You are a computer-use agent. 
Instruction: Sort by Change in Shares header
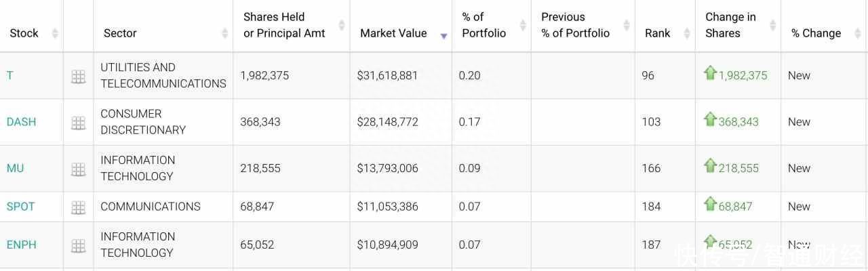click(x=730, y=25)
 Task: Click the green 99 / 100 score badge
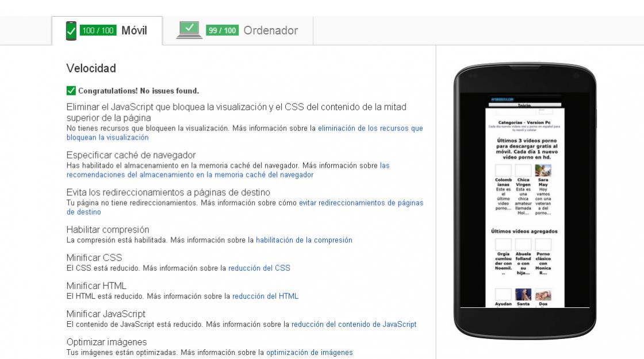[222, 30]
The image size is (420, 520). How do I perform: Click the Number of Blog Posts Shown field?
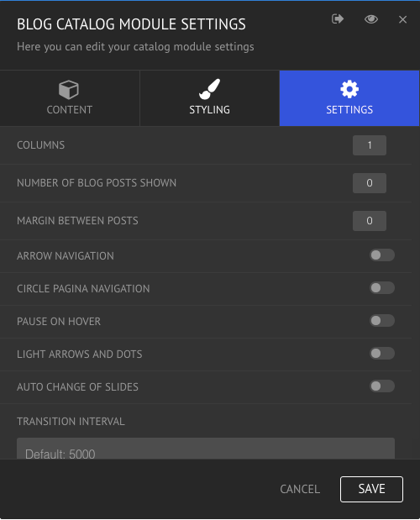[x=370, y=183]
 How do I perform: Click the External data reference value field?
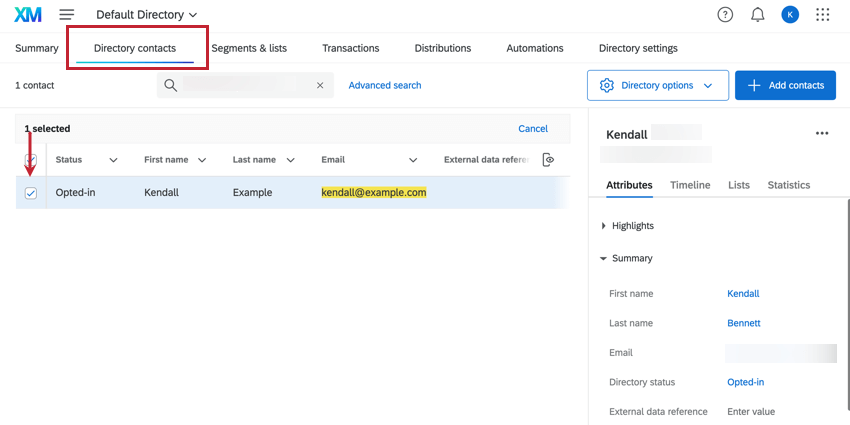pyautogui.click(x=751, y=412)
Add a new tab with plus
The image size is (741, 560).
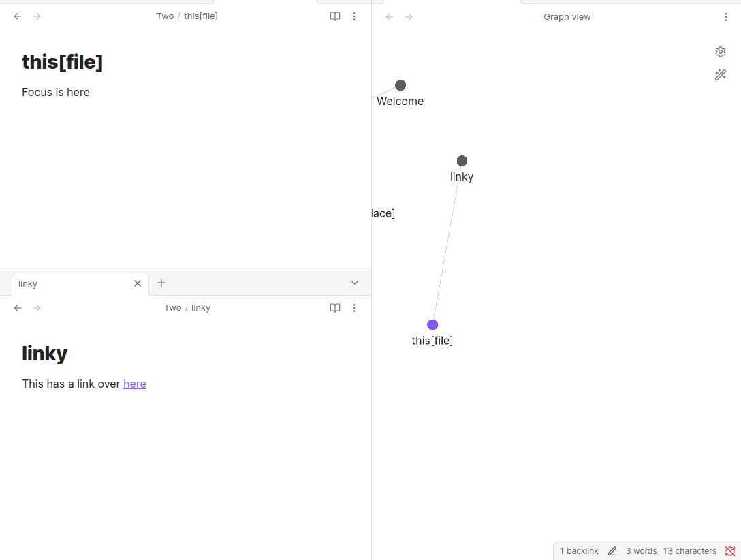point(161,283)

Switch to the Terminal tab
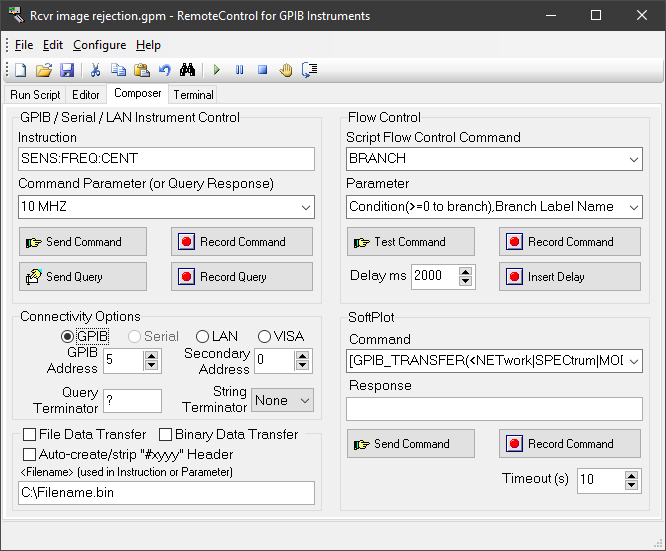(x=193, y=95)
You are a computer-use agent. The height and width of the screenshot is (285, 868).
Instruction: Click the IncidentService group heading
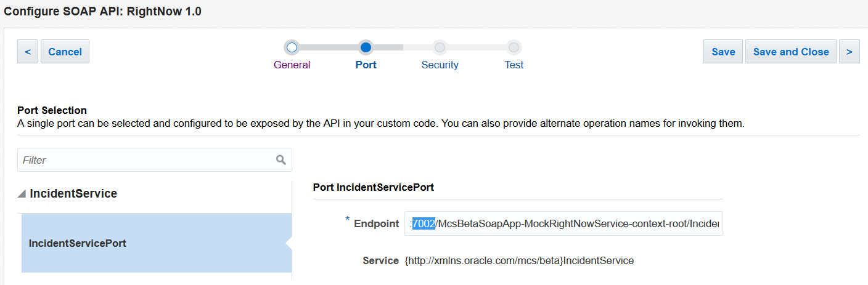(x=73, y=194)
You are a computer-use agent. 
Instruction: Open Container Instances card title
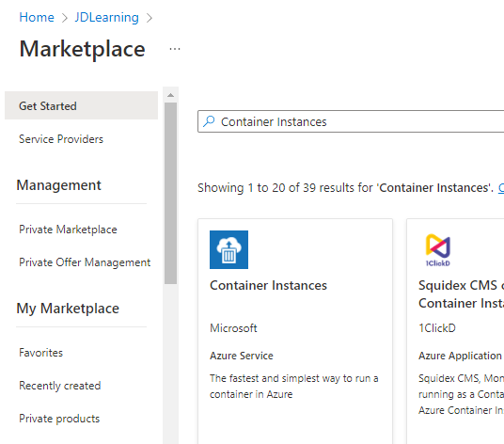pos(268,286)
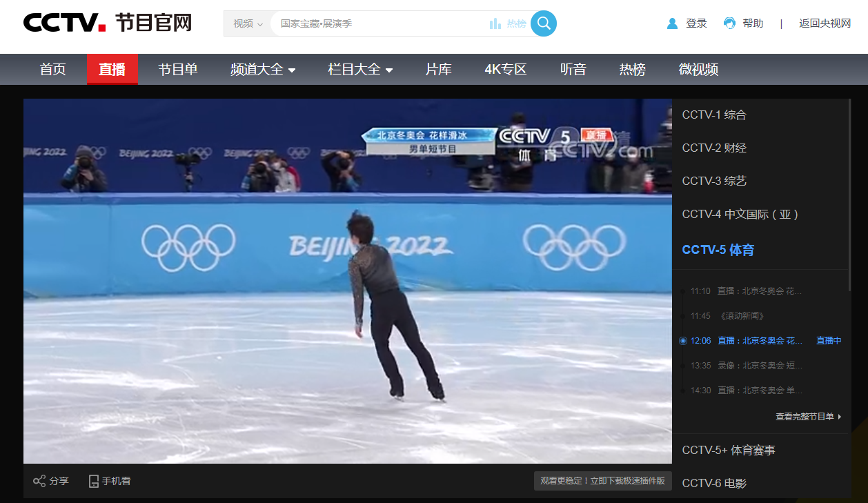
Task: Click the 返回央视网 link
Action: [x=825, y=23]
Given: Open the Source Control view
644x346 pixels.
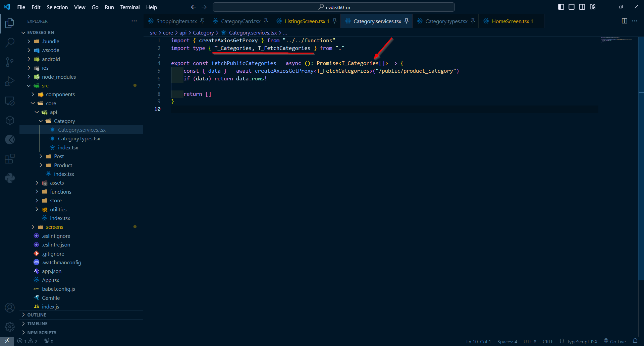Looking at the screenshot, I should 10,62.
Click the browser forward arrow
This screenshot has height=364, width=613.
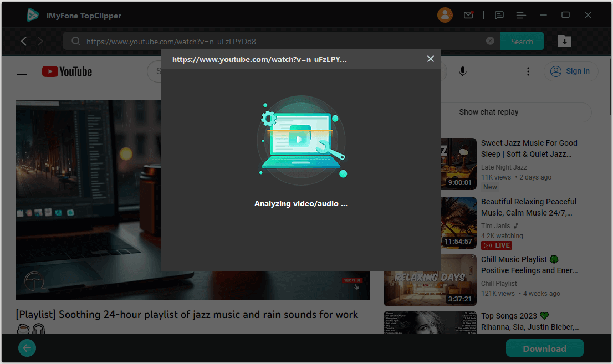(x=40, y=41)
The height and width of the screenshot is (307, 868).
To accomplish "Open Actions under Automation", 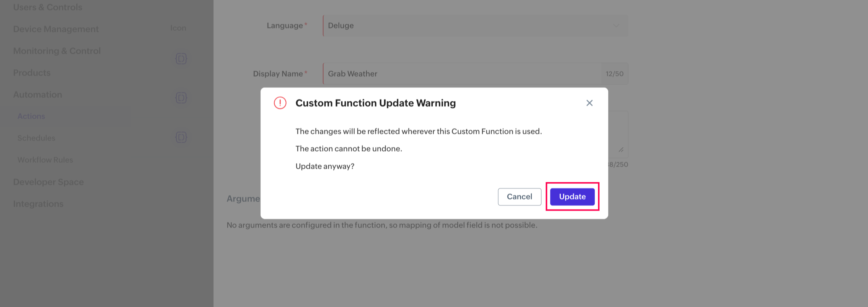I will [x=31, y=116].
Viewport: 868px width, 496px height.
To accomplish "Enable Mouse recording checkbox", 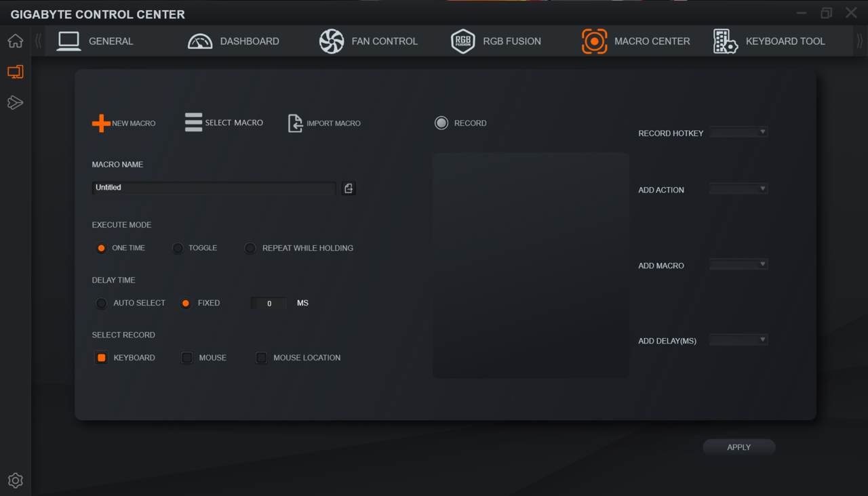I will coord(187,358).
__________________________________________________
*WHAT TO DO*
Transcribe exactly and only the lines from the top of the records through the line containing "Add a new tab with plus", inclusive, and do not copy the pictures.

*RESULT BELOW*
You are a computer-use agent. 
Instruction: Sort by Change in Shares header
click(x=730, y=25)
 Task: Click the green 99 / 100 score badge
[222, 30]
The image size is (420, 520). How do I perform: Click the Number of Blog Posts Shown field?
[x=370, y=183]
 How do I perform: Click the External data reference value field?
pyautogui.click(x=751, y=412)
Add a new tab with plus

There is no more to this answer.